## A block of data
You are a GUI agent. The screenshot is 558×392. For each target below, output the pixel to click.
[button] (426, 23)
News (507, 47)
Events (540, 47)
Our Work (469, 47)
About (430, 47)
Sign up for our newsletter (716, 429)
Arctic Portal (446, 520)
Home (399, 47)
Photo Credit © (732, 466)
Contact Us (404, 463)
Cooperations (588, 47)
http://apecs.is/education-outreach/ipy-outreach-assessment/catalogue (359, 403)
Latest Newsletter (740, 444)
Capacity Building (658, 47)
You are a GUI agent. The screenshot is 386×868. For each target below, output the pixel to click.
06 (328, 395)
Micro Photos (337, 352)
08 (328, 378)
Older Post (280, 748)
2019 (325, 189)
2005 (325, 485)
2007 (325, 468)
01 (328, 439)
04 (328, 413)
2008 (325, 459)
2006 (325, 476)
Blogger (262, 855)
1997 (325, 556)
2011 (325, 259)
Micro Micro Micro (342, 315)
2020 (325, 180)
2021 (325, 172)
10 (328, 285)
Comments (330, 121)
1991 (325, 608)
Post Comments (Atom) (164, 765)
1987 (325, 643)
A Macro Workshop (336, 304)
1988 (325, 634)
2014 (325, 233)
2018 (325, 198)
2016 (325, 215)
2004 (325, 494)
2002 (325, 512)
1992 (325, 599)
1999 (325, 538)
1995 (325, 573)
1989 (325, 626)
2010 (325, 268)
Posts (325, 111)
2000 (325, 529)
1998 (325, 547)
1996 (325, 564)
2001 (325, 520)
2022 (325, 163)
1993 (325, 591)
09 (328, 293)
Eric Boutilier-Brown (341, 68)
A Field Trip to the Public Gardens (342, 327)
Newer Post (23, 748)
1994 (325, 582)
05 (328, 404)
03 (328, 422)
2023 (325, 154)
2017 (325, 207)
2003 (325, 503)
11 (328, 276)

## SET PROBLEM
Please turn all of the material above into a numbered list, leaving out any blank lines.

## RESPONSE TO THE TASK
1. You are a GUI agent. The screenshot is 558×392. For each target below, output the pixel to click.
2. [button] (426, 23)
3. News (507, 47)
4. Events (540, 47)
5. Our Work (469, 47)
6. About (430, 47)
7. Sign up for our newsletter (716, 429)
8. Arctic Portal (446, 520)
9. Home (399, 47)
10. Photo Credit © (732, 466)
11. Contact Us (404, 463)
12. Cooperations (588, 47)
13. http://apecs.is/education-outreach/ipy-outreach-assessment/catalogue (359, 403)
14. Latest Newsletter (740, 444)
15. Capacity Building (658, 47)
16. You are a GUI agent. The screenshot is 386×868. For each target below, output the pixel to click.
17. 06 (328, 395)
18. Micro Photos (337, 352)
19. 08 (328, 378)
20. Older Post (280, 748)
21. 2019 (325, 189)
22. 2005 (325, 485)
23. 2007 (325, 468)
24. 01 (328, 439)
25. 04 (328, 413)
26. 2008 (325, 459)
27. 2006 (325, 476)
28. Blogger (262, 855)
29. 1997 (325, 556)
30. 2011 (325, 259)
31. Micro Micro Micro (342, 315)
32. 2020 (325, 180)
33. 2021 (325, 172)
34. 10 (328, 285)
35. Comments (330, 121)
36. 1991 (325, 608)
37. Post Comments (Atom) (164, 765)
38. 1987 (325, 643)
39. A Macro Workshop (336, 304)
40. 1988 (325, 634)
41. 2014 (325, 233)
42. 2018 (325, 198)
43. 2016 (325, 215)
44. 2004 (325, 494)
45. 2002 (325, 512)
46. 1992 (325, 599)
47. 1999 (325, 538)
48. 1995 (325, 573)
49. 1989 (325, 626)
50. 2010 (325, 268)
51. Posts (325, 111)
52. 2000 (325, 529)
53. 1998 (325, 547)
54. 1996 (325, 564)
55. 2001 (325, 520)
56. 2022 (325, 163)
57. 1993 (325, 591)
58. 09 (328, 293)
59. Eric Boutilier-Brown (341, 68)
60. A Field Trip to the Public Gardens (342, 327)
61. Newer Post (23, 748)
62. 1994 (325, 582)
63. 05 (328, 404)
64. 03 (328, 422)
65. 2023 (325, 154)
66. 2017 (325, 207)
67. 2003 (325, 503)
68. 11 (328, 276)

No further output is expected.